■ Text:
* * * *

High Pollen Count Means Tough Allergy Season

By: Whitney Holmes
By: Whitney Holmes

April 8, 2005

With April showers come May flowers come the coughs and sniffles.

"I have watery eyes all the time and under eye circles. I feel tired all the time," said allergy sufferer Christy Moupin.

"You feel tired in the morning. And another thing, if you're outside you are going to start sneezing. Your eyes are going to water," said another allergy sufferer Randy Whitlow.

The allergy season has begun and allergy sufferers may have a harder time this year than most.

Last week, allergist Dr. Gretchen Beck from Blue Ridge Allergy and Asthma did a pollen count and found the numbers unusually high.

"I got a count last week for trees a total of 613, most of it cedar. Anything over ninety is considered high for trees. This is higher than it usually is this time of year," Beck said.

Dr. Beck blamed the mild winter and large amount of rain for the high pollen count, which forecasts a pretty spring, but also a lot of people feeling miserable.

With the kick off of the allergy season, the shelf stock of Timberlake Drug Store is already beginning to bottom out.

Pharmacist John Plantz said this is just the beginning.

"As things keep blooming and with the pollen and mold, it's a process that goes on for three or four months every spring," said Plantz.

To stay sniffle and sneeze free, Dr. Beck offered some advice. "Close your windows. Turn your air conditioning on. If you've been outdoors, when you come in for the day, immediately take a shower," she said.

* * * *

■ Data listing:
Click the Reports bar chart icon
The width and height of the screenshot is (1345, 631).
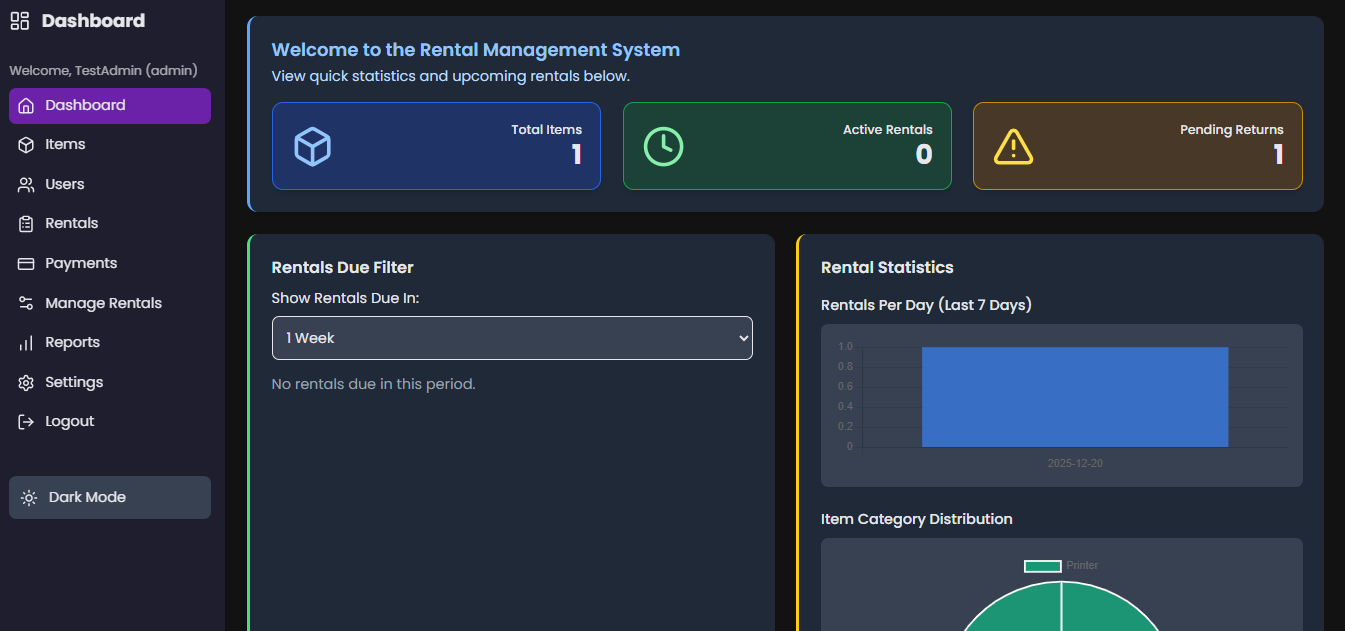(x=26, y=343)

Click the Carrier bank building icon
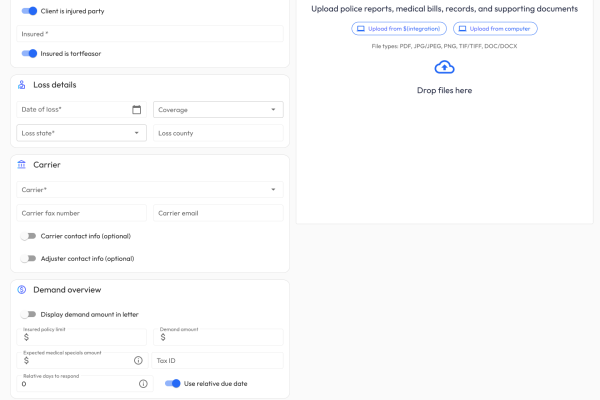click(22, 164)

* * * *

■ What you should do: Duplicate the pollen season article word for word, from "With the kick" to "just the beginning.". Rely only on the text for these tasks.

■ Written reply:
With the kick off of the allergy season, the shelf stock of Timberlake Drug Store is already beginning to bottom out.

Pharmacist John Plantz said this is just the beginning.